(Your objective)
Reproduce all of the rows below with every occurrence of "Viewport" switched to "Window" and all other text unchanged. Omit the pictures from your output.

A run of rows:

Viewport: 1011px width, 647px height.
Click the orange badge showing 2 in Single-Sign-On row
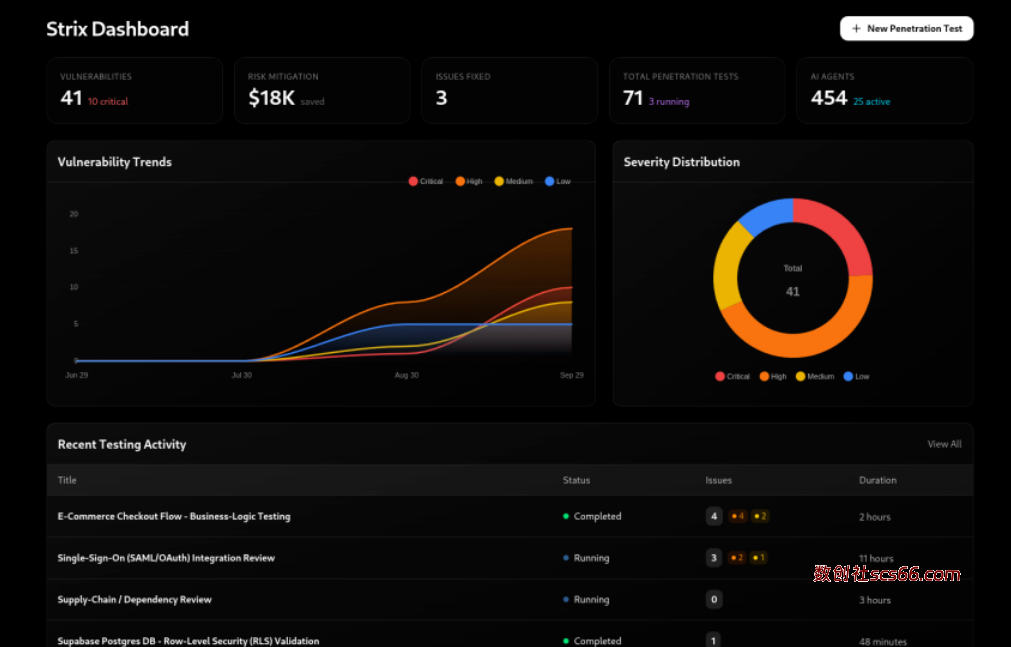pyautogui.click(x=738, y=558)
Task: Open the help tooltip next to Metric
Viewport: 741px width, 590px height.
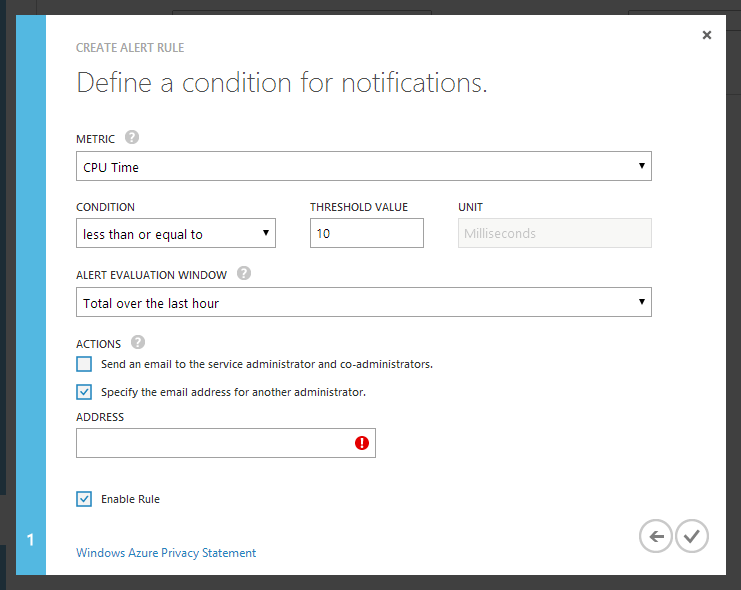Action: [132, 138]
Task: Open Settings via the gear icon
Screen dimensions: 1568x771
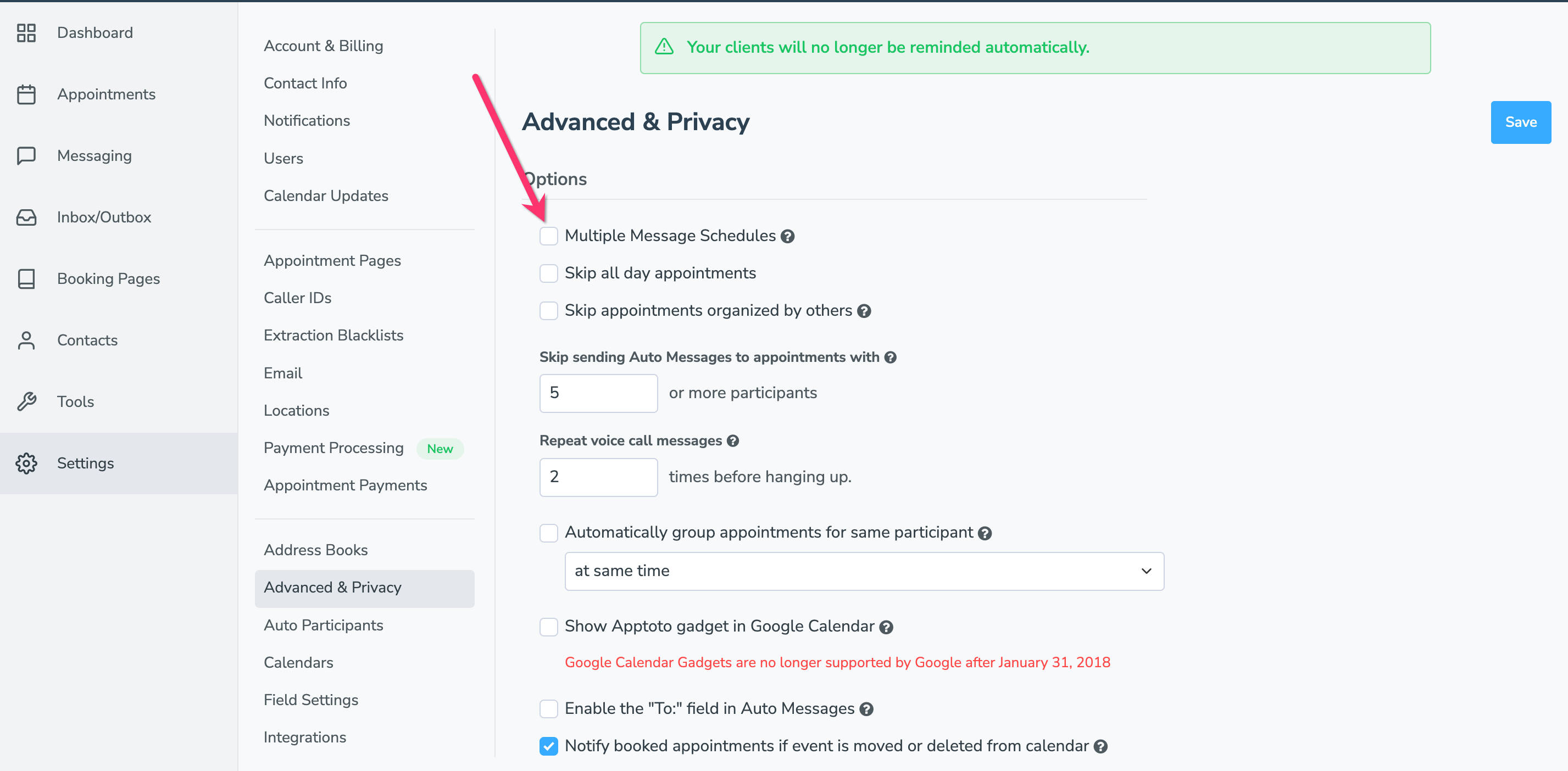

(Answer to this task)
Window: 1011px width, 647px height.
Click the orange badge showing 2 in Single-Sign-On row
pyautogui.click(x=738, y=558)
Task: Open the help tooltip next to Metric
Window: 741px width, 590px height.
Action: [132, 138]
Task: Open Settings via the gear icon
Screen dimensions: 1568x771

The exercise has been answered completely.